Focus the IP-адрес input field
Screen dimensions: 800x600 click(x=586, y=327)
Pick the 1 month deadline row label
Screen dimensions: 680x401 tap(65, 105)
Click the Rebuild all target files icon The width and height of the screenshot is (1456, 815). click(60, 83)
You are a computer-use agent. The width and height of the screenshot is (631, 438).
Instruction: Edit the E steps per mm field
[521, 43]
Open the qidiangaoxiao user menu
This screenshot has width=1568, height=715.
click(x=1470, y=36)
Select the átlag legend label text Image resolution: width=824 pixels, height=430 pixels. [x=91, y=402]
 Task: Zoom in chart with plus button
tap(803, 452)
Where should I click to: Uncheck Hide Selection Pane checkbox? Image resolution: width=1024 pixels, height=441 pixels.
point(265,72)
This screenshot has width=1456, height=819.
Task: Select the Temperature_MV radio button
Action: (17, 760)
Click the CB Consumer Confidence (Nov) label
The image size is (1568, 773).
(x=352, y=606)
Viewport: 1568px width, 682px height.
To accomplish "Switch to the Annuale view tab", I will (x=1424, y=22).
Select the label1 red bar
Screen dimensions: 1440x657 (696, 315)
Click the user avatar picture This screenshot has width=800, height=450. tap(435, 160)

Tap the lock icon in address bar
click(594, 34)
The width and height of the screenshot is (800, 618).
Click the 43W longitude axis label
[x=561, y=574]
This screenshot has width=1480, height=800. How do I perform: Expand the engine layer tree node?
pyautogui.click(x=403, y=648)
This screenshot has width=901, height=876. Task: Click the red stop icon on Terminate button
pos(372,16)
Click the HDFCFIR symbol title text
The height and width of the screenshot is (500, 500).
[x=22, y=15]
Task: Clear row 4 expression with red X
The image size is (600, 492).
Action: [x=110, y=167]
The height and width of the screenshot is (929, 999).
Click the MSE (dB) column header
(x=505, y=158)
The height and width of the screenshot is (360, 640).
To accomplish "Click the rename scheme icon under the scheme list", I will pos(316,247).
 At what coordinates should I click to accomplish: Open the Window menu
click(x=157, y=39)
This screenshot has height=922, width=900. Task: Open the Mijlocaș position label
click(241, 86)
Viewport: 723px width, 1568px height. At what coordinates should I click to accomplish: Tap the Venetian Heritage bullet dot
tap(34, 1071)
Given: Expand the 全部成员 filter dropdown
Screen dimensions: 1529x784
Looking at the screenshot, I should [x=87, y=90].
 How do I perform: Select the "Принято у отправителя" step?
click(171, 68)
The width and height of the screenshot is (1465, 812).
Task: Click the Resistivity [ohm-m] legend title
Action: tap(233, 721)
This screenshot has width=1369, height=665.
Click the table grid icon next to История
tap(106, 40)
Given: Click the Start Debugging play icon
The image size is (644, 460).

━━━

Your task
Please count the lines of the entries above that contain the string "field", and reply with that number alone.

Completed exercise
2